I have recently been interested in measuring how openstreetmap is being used in different services around the world. Now obviously, this is a very hard question to answer, because, being an open project, OSM data can be downloaded at any point in time, and you can start playing around with it. We dont require any permission for this action, and while the Odbl license does require attribution if you use the data in production, such attribution is hard to track. Openstreetmap data can be found on planes, in disaster relief – not to mention the thousands of web and mobile applications that use it for different intents and purposes.
Alright, having convinced you that its quite hard to track all possible uses of openstreetmap, perhaps it is possible to track usage of OSM tiles in web applications online? Now, while still difficult, this is easier to accomplish, because at the very least the question is well defined, and in theory, answerable. If we could survey each and every website out there, see if they use tiles from an OpenStreetMap server (or Mapbox server) we might be able to say something about OSM usage. Now, this still would not cover cases where folks have set up their own tileserver with OSM data – which one might argue is a quite common way to use OSM data.
Either way, I recently discovered HTTPArchive and thought it would be a cool project to track the usage of different mapping APIs online, including Mapbox and folks using OpenStreetMap tiles (which you’re not supposed to do for heavy usage!). What HTTPArchive does it crawl about the top million websites, and for each website it records the HTTP requests that the site is making. Now, this it turns out, is a great way to measure the usage of javascript frameworks, Google Analytics etc – except, no one so far has used it to look at mapping APIs and OpenStreetMap in particular!-
So, I thought I would do that! Now, the HTTPArchive data is quite large – (petabytes I hear) – but fortunately it’s all available on Google Big Query which makes it a cinch to query. Results from now of my explorations are below.
HTTPArchive data is stored in two important tables (two for each “run”) – pages
and requests
, and the latest versions can be always found at latest_pages
and latest_requests
. The `pages’ tables contains information like the url scraped, number of bytes etc. Lets see if the main openstreetmap website is in the data. The following query does the job:
select pageid, url,urlShort from httparchive:runs.latest_pages
where REGEXP_MATCH(urlShort, r'openstreetmap.org');
Yes it is! This query returns:
Row pageid url urlShort 1 17330926 http://www.openstreetmap.org/ http://www.openstreetmap.org/
Seems like the pageid
is 17330926. Now, the `requests’ table is where all the juicy information is contained. Lets see what requests, the OSM website makes:
select * from httparchive:runs.latest_requests
where pageid == 17330926;
And this is the response that you get – about 35 requests. That data is here. As you can see, this includes a number of requests for *.tile.openstreetmap.org, OSM’s public tileserver.
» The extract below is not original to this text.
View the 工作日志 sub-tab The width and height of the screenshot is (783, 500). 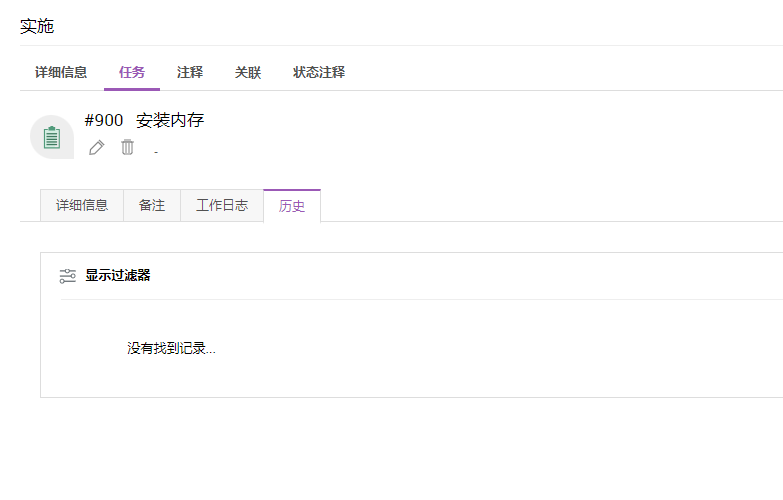point(222,206)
Which other websites make similar requests? This is where the HTTPArchive really shines. After some experimentation, the following SQL query does the trick:
SELECT urlShort FROM [httparchive:runs.latest_pages] as pages JOIN (
SELECT pageid, REGEXP_EXTRACT(url, r'(tile.openstreetmap.org)') AS link2
FROM [httparchive:runs.latest_requests] as requests
WHERE REGEXP_MATCH(url, r'tile.openstreetmap.org')
) AS lib ON pages.pageid = lib.pageid
GROUP BY urlShort;
Not many websites seem to be hitting the tileserver directly – which is reassuring. That data is here.
A final interesting thing to run would be a similar analysis for Google Maps and Mapbox. Queries for Mapbox and Google Maps are available on Github. And the data from there queries are here – Mapbox and I’m still working on getting the data from Google Maps API usage. That is for another post!
Hope you will find HTTPArchive a useful tool to analyze data from the web. It certainly seems easy to use and with lots of interesting data for analysis! Happy exploring!
Discussion
Comment from Stalfur on 25 October 2014 at 00:25
Very nice. I’m running Mapping Botswana at [www.openstreetmap.org.bw] which is basically just a few pages with a wrap around tile.openstreetmap.org. It is only a few months old so I guess it hasn’t arrived yet in the published data.
Comment from dalek2point3 on 25 October 2014 at 15:08
I think another reason might be that the domain is not (yet) in the top million domains for Alexa and so they might not be indexing it.
Comment from karussell on 25 October 2014 at 19:04
How can it intercept an API call or HTTP request technically?